DensityMatrixSimulator
A simulator (cirq.DensityMatrixSimulator) that evolves the system’s density matrix instead of a pure statevector, allowing you to model noise channels, mixed states, and decoherence. Essential for studying how realistic noise will affect an algorithm.
Sampler
An abstraction for anything that can run circuits and return measurement results, cirq.Simulator is one example, the cloud Engine is another. Writing code against the Sampler interface lets you swap simulator and hardware without changing your algorithm code.
Result
The object returned by a sampler run. A Result contains the measurement outcomes for every measurement key, exposed as histograms, raw bitstrings, or pandas DataFrames depending on what you ask for.
PauliString / PauliSum
Cirq’s representation for Pauli operators and Hamiltonians. A PauliString is a tensor product of single-qubit Paulis with a coefficient; a PauliSum is a weighted sum of these. Both are the input format for expectation-value calculations and many algorithm libraries.
PhasedXZGate
A hardware-native parameterised single-qubit gate (cirq.PhasedXZGate) that encapsulates the most general single-qubit unitary in a form Google’s hardware can execute directly. Important when targeting Sycamore-class devices, where decomposing into hardware-native gates produces shallower, lower-noise circuits.
Decomposition
Expressing a gate or operation in terms of other, lower-level gates, for example, decomposing a Toffoli into one- and two-qubit gates from a hardware basis set. Decomposition is how Cirq compiles arbitrary unitaries down to what a target device can run.
Transformer
Cirq’s circuit-rewriting and optimization API. Transformers (cirq.transformers) include passes for merging gates, dropping negligible operations, aligning operations into Moments, and applying device-specific optimisations. They are the modern replacement for the older optimizer abstraction.
Device
An object that describes a hardware target’s constraints, its supported gate set, qubit grid, allowed two-qubit interactions, and timing.
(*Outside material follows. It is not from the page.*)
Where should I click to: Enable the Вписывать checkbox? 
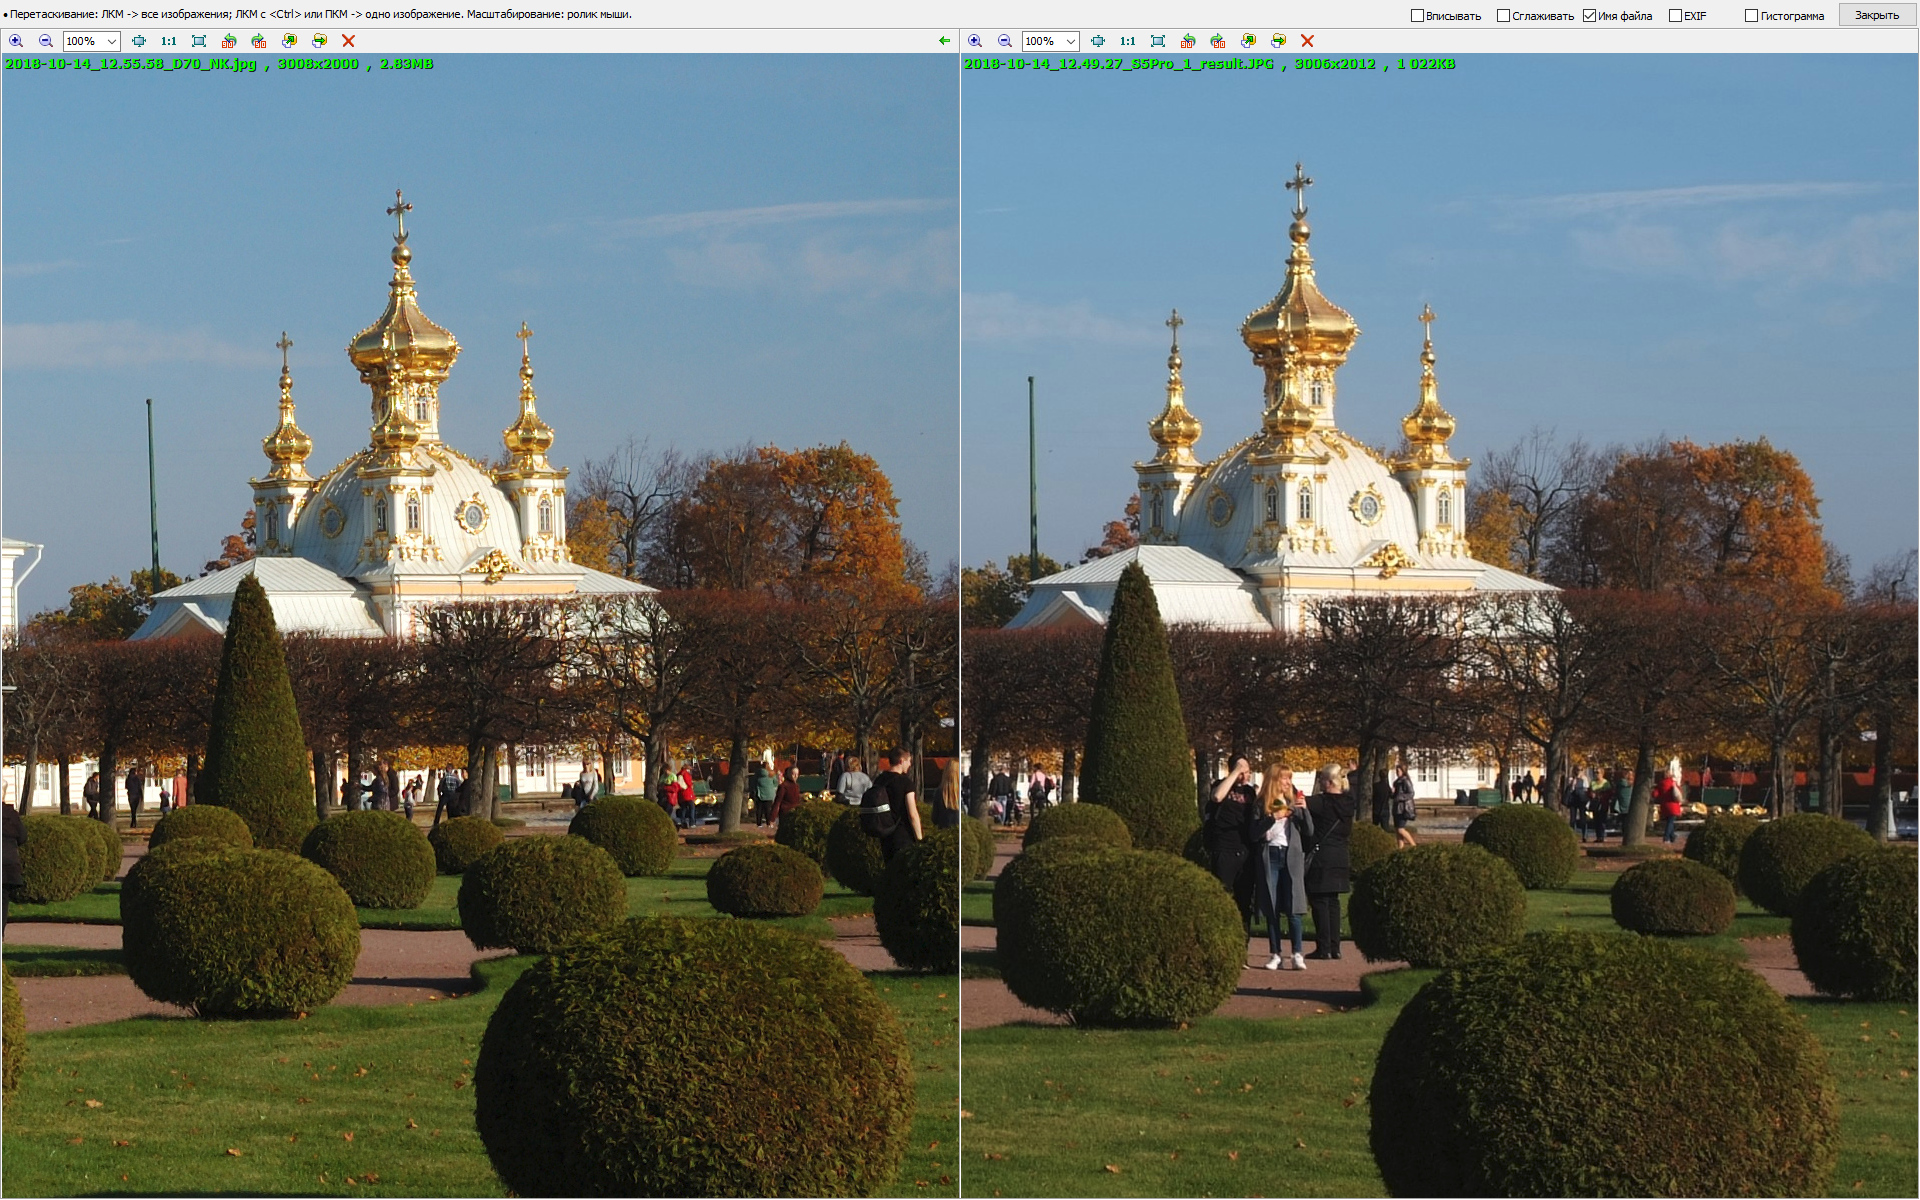[1417, 16]
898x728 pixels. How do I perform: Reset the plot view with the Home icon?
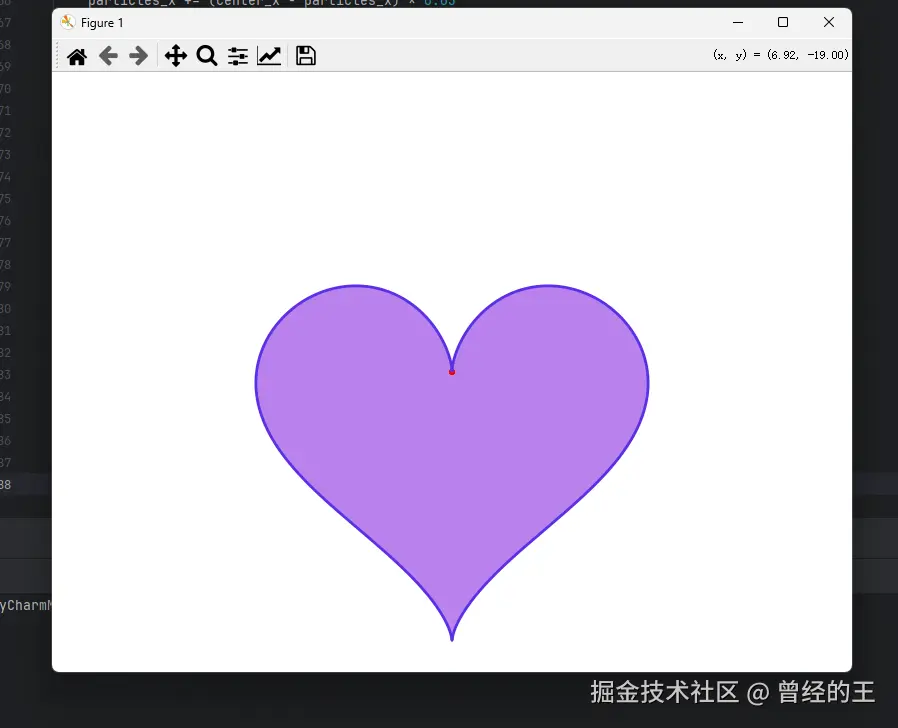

Validating a circuit against a Device tells you whether it will run on the actual hardware before you submit it.
Engine
cirq_google.Engine is the client interface for Google Quantum AI’s cloud service, used to submit jobs to Sycamore-class hardware and receive results. Engine handles authentication, project scoping, processor selection, and job lifecycle management.
Cirq-FT
cirq-ft is Cirq’s fault-tolerant quantum computing extension, providing primitives, Bloqs, T-gate accounting, and resource estimation, for designing algorithms that will run on future error-corrected hardware. It is the preferred toolkit for anyone working on resource-estimating large-scale quantum algorithms.